Clubs are also incorporating rapid testing to catch more players before they participate in game activity. The league hopes to avoid another situation similar to what happened in Vegas on Tuesday evening when a player’s positive results arrived during the game.

According to the NHL, the strategies have been tested and validated in medical settings, and the new NHL COVID protocol has been endorsed by the NHL’s and NHLPA’s medical advisors. Enhanced measures will be in effect at least until Feb. 28.

In addition to daily, lab-based PCR testing, the NHL is providing each U.S. team with point of care (POC) rapid testing on game days for all players and team personnel (as well as on-ice officials) who work in or around the bench area during games. The testing was to be available for games beginning on Thursday.

NHL Players Asked to Quarantine

Directly from the NHL release:

To reduce the introduction of infection into the team environment, effective immediately, all Players, Coaches, Training Staff, Equipment Staff, and other members of each Club’s Travelling Party will be required to remain at home and not leave their place of residence except to attend practices and games, to exercise outdoors on an individual basis, to perform essential activities (e.g., go to the doctor), or to deal with family or other emergencies and other extraordinary circumstances.

In other words, effective immediately, players are confined to their home and hockey activity. The league is also providing additional education for players’ families and the NHL COVID protocol “strongly recommends” they participate in the same limited activities, including using grocery delivery services instead of going to stores.

Further:

We understand that not all public social interactions can be avoided, such as school-aged children attending school. Other discretionary activities by household members, such as social engagements, however, are to be limited as much as possible.

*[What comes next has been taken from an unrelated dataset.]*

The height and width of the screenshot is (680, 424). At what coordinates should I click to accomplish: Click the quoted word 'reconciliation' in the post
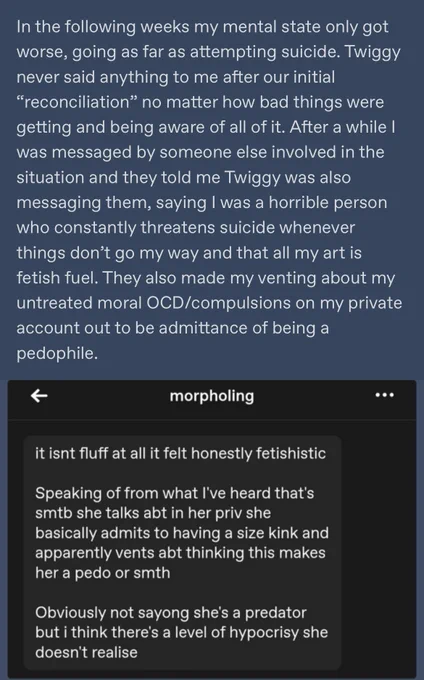[76, 102]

The NHL is also mandating masks at all times when not exercising. The league is asking teams to source and provide N95 face coverings, and they are to be worn even in the locker room.

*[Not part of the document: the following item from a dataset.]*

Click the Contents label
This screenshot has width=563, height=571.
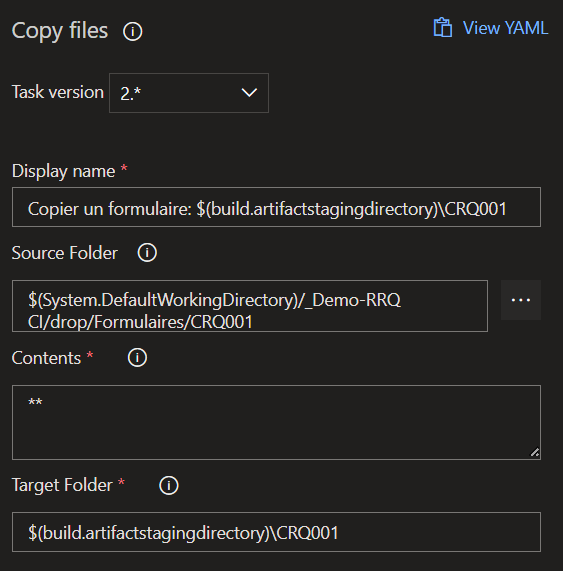[47, 358]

The fact that masks cannot be worn by players on the bench does not mean that they should not be worn in the dressing room. The goal of masking is to reduce total exposure. Therefore, any additional time during which face coverings can be used will help reduce the risk of disease transmission. Situations such as sitting in the dressing room together pre-game, between periods, and post-game unmasked are more likely to lead to the spread of COVID-19 or possible exposure. Players have been instructed that the use of face masks in the dressing room is therefore important.

The league has asked teams to provide more testing to player families, as well.

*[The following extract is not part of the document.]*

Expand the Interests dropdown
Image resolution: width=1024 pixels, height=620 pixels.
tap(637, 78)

All team meetings are to be virtual. On the road, team lounges must be closed by midnight, and players must socially distance and wear masks while in those spaces.

Because players who have recovered from the virus have as much as a 90-day immunity, the NHL is even asking teams to reconfigure their locker room seating to create buffers using recovered players.

By reconfiguring the normal seating arrangements in locker rooms, during team travel, or at meals so that previously infected Players are seated next to individuals who never contracted the virus, the Players with presumptive immunity can be used as a “buffer” for the Players and staff who are unlikely to have such immunity.

The NHL is also launching a pilot program to enhance current tracing studies. The program will study player interactions to see which personnel should be considered for enhanced monitoring and/or quarantine based on close contact with potentially infected players.

Finally, the NHL is performing genomic testing on the positive cases to discover the strains involved in small cluster outbreaks and estimate transmission pathways.